Purpose: c-erbB-2 (HER-2, c-neu) might play a role as a predictive factor in breast cancer. However, the clinical utility of the marker in this disease is still not established. We conducted a critical analysis of the literature, in which we reviewed the factors that contribute to the lack of acceptance of c-erbB-2 for clinical use and attempted to determine the predictive role of c-erbB-2 for response to specific therapies.
Methods: We conducted a MEDLINE literature search using the keywords c-erbB-2, HER2, neu, and breast cancer, reviewed the references included in each publication, and reviewed abstracts that have been reported in the 1997-2000 proceedings to the American Association of Cancer Research and American Society for Clinical Oncology annual meetings.

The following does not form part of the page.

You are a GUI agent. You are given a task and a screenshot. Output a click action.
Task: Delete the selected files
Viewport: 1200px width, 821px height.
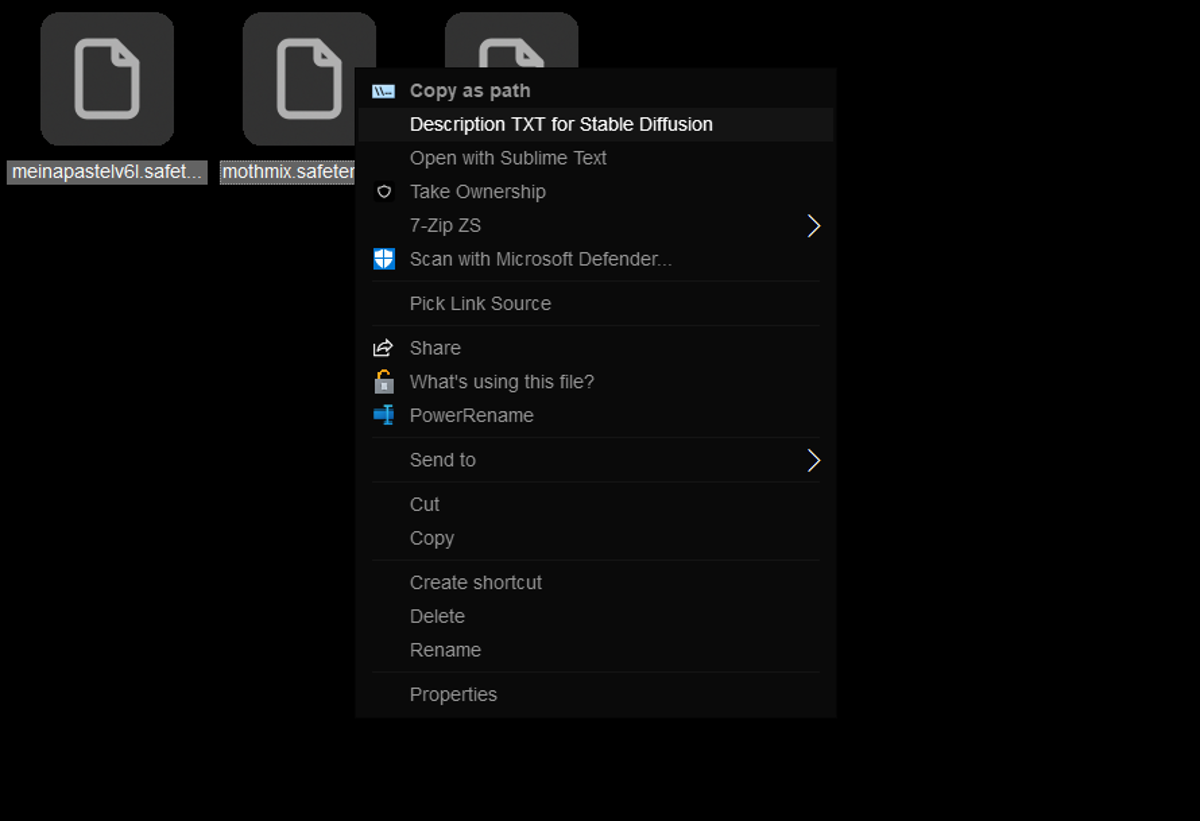tap(437, 616)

Results: The preclinical and clinical data reported to date suggest that amplification or overexpression of c-erbB-2 is a weak to moderate negative pure prognostic factor. c-erbB-2 seems to be a weak to moderate negative predictive factor for response to endocrine therapy. The marker is also a moderate negative predictive factor for response to alkylating agents and a moderate positive predictive factor for response to anthracyclines. The data regarding response to taxanes or radiotherapy are not sufficient to make recommendations regarding treatment decision making. Finally, c-erbB-2 is a strong predictive factor for response to trastuzumab.
Conclusion: We conclude that, in the adjuvant setting, c-erbB-2 status should not be used to determine whether a woman should receive adjuvant systemic therapy (weak prognostic factor). In addition, c-erbB-2 status should not be used to determine whether a patient should receive endocrine therapy. When adjuvant chemotherapy is recommended, anthracycline-based therapy should be the preferred regimen for c-erbB-2-positive patients. However, when anthracyclines are contraindicated, alkylating agent-based therapy should not be withheld. To determine the true predictive role and strength of the marker for response to each therapy, prospective randomized clinical trials or formal meta-analyses are required.